Desgraciadamente en nuestro país aún sigue vigente la ley del silencio en los casos de pederastia. Eso hace que muchas veces tanto el entorno de la víctima como las instituciones que trabajen con menores no colaboren con la justicia en el esclarecimiento de los hechos. Casos como el obispo de Granada, que se negó hasta en ocho ocasiones a entregar la investigaciones canónica del padre Román al juez de instrucción, deben dejar de producirse. Todo ciudadano de bien debe comunicar a la justicia cualquier información que tenga, por pequeña que sea, que pueda ayudar al esclarecimiento de un delito. Muchas veces, en los casos de pederastia, una buena investigación se basa en construir un caso sólido a partir de informaciones aisladas que por si solas puede parecer que no tienen mucha importancia, pero como las piezas de un puzzle solo adquieren sentido cuando son valoradas en su conjunto.
Por último hay que recordar que aunque las acusaciones falsas por violación son minoritarias (estudios científicos sugieren que entre el 5-10% de denuncias por violación son denuncias falsas) un gran número de casos terminaran en absolución por la dificultad de demostrar el delito y por el alto estándar probatorio. Como suelen explicar los juristas, in dubio pro reo; es mejor que cien culpables queden absueltos que un inocente vaya a prisión.

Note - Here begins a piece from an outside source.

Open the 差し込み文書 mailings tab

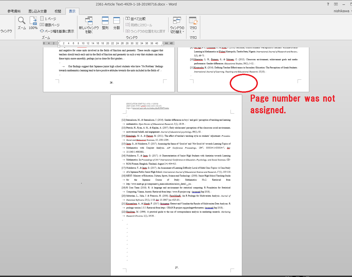click(x=38, y=11)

Pero no debe haber ningún impedimento para que una vez que se ha dictado sentencia, la institución donde ha trabajado el acusado abra una investigación interna y, si encuentra pruebas suficientes, comience un proceso disciplinario que pueda llevar incluso a la expulsión del acusado. En un país civilizado, quien decide quién va a la cárcel y por cuánto tiempo siempre debe ser un juez. Pero quien decide si hay que expulsar a un sacerdote por pederastia es el obispo. Por tanto, una vez que los tribunales han hablado, la pelota pasa ahora al tejado del obispo de Granada.